_WHAT TO PRODUCE_
Your answer must be one number: the count of lines below that hold the word "POMPOM".

_SUPPLIED DATA_
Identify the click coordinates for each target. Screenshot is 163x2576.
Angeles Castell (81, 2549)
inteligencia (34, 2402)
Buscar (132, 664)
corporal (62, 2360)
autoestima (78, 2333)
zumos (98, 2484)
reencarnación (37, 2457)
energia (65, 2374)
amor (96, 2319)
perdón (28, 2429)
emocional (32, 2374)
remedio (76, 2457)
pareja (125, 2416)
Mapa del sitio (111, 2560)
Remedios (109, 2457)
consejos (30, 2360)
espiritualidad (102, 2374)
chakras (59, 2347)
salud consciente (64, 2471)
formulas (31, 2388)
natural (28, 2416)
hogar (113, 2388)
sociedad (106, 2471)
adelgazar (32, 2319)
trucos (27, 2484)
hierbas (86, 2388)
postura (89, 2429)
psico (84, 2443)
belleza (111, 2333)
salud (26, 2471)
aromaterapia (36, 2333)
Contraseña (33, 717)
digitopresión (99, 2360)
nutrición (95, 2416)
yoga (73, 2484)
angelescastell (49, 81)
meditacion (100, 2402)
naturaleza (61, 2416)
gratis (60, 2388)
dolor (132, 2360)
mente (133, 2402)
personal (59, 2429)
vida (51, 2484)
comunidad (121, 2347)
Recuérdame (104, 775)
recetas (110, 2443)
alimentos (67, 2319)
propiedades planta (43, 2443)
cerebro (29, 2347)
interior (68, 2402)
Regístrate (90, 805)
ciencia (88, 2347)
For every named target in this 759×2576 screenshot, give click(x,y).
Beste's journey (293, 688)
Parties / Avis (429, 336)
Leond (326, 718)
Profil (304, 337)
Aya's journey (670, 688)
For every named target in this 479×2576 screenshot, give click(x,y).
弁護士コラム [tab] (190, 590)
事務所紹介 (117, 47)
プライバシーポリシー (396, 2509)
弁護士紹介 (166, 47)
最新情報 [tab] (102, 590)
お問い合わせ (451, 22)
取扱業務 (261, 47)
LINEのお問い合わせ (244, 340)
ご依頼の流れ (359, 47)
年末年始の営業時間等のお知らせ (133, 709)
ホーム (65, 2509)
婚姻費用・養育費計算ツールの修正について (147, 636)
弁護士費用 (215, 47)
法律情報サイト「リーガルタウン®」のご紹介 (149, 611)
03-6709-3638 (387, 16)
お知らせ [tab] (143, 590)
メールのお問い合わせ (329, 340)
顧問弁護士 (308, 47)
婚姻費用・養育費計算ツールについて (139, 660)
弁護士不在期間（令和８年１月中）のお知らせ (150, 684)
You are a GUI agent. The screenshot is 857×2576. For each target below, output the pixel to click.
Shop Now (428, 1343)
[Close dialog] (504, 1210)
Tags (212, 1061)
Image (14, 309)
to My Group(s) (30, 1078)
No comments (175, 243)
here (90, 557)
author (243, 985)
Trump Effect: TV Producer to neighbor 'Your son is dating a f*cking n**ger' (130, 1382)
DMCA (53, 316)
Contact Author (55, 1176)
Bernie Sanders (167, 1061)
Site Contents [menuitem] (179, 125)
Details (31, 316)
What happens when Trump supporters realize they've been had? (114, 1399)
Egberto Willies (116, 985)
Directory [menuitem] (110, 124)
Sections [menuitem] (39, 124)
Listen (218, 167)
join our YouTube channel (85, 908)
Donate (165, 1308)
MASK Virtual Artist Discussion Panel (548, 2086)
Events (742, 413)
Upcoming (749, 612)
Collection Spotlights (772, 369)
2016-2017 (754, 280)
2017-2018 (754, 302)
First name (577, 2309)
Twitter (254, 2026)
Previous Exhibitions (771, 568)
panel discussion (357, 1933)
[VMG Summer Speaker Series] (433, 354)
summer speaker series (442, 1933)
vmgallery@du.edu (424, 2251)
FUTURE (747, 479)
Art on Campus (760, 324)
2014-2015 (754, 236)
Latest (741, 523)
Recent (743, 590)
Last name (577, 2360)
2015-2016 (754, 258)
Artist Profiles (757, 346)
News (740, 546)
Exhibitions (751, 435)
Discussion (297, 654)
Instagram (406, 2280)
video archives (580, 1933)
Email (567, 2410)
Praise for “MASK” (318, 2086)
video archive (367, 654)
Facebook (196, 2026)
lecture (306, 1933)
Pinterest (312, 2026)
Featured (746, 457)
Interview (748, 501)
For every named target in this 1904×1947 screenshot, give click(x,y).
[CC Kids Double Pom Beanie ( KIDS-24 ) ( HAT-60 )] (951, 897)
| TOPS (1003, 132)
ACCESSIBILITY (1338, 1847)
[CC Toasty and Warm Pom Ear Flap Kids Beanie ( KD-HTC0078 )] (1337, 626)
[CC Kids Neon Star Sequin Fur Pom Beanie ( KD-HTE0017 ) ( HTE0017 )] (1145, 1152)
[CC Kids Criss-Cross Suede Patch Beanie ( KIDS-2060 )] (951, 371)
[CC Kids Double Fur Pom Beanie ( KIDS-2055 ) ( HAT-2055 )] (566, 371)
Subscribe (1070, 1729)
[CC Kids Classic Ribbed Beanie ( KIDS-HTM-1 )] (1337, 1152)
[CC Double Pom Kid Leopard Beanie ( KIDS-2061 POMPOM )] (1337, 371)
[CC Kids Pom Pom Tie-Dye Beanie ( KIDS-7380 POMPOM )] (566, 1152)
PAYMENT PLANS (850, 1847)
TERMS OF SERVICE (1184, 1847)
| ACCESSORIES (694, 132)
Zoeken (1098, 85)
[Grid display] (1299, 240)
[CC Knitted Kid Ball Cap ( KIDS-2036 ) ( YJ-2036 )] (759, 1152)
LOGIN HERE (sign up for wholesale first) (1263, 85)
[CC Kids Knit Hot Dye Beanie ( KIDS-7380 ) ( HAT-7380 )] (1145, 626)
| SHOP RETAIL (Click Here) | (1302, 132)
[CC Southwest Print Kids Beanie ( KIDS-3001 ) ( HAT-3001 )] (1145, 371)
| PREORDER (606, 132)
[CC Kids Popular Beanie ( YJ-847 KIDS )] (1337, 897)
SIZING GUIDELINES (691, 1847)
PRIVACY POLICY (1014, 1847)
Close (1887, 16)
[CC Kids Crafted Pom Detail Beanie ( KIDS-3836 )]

_OUTPUT FOR THIS EXERCISE_
2